At the same time, there are offensive actions that can be employed to protect our forces. We must be able to tactically engage and employ joint information warfare as a capability to protect submarines during peacetime and combat operations. This might include the identification of operational adversaries that must be located, tracked, and destroyed by other joint forces in order to maintain our stealth or survivability. No longer will submarine warfare be us against everybody. Information superiority will provide submariners increased warning of attack, enhanced operational deception, and joint, integrated defense against detection and attack by enemy forces.
In order to optimize the three preceding concepts, the enabling concept of focused logistics must also be developed. JV 2010’s goal is simple, the logistics of the future ” … will be fully adaptive … providing support in hours or days versus weeks.” This in turn will enable joint forces to be “more mobile, versatile and projectable from anywhere in the world.”
The is an important operational concept that submarine warfighters too often take for granted.
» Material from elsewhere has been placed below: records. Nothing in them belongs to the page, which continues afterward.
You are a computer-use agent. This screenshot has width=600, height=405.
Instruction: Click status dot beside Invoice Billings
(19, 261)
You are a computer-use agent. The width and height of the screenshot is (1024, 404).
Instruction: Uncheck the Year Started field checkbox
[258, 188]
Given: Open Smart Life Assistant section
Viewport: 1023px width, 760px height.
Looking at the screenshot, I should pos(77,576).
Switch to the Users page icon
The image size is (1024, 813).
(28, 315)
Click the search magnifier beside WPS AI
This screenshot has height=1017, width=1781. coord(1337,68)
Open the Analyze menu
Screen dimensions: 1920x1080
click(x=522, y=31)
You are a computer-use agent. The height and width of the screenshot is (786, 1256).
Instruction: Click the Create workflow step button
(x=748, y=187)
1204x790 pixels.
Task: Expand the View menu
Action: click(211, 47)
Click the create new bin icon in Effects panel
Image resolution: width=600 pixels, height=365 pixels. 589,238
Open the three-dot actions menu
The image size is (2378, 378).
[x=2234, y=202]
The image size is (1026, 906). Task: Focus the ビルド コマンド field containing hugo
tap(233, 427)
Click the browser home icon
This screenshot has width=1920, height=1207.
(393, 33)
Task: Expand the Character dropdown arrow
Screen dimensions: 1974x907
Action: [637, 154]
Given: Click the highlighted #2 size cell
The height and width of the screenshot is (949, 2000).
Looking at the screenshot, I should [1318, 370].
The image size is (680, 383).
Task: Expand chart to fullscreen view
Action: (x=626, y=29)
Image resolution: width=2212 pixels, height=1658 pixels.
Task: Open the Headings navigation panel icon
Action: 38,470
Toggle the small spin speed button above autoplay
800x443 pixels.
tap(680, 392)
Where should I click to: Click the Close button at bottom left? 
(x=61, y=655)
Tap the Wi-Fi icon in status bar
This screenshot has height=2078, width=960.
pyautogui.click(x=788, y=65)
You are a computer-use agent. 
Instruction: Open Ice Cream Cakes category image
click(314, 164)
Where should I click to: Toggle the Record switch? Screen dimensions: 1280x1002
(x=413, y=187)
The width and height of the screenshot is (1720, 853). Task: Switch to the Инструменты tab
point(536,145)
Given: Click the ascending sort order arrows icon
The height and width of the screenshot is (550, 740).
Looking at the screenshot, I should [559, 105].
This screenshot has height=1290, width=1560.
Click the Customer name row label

Consider the following scenario where the opening phase of strike operations against a heavy armored advance is still in progress and the six submarines in the joint task force expend their MPM load after only one week. The JTF commander not only wants six fully loaded submarines to replace those returning for weapons resupply but he also wants the turnaround completed in under two weeks. Where will the weapons reload be conducted? Can we and how will we get the weapons there? What will our airlift requirements be? How will we handle multiple ships requiring simultaneous voyage repairs at forward sites? Can we support long term, continuous forward area operations with our current overseas infrastructure and number of tenders? Should we have pre-positioned equipment and capabilities near the world’s hot spots?
As you can see forward area logistics during combat operations quickly become a joint problem. These types of contingencies require well throughout and specifically tailored combat support systems. To be successful in the future we will have to integrate our combat support with other service and defense agencies to take advantage of advanced commercial practices, global networks, and revolutionary information technologies.
Full Spectrum Dominance
The synergy created by the integration of these four operational concepts transcends current conventional warfighting. Taken together these concepts will enable the U.S. military “to dominate the full range of military operations from humanitarian assistance, through peace operations, up to and into highest intensity conflict”.
It is also recognized that no matter how sophisticated technology becomes, the judgment and skill of tactical warfighters will ultimately determine the success of future joint operations.
Submarine Force Vision 2010
The time for implementing Joint Vision 2010 is now! It begins with joint education, training, and doctrine. We can begin now by developing and testing JV 2010’s new operational concepts in simulations, demonstrations, and exercises. While affordability may limit the acquisition of some future technologies, it should not limit our vision. Finally, as we pursue this vision, we must be mindful of our ultimate mission, “to prevent threats to U.S. interests from emerging, deter those that do, and defeat those threats by military force if deterrence fails.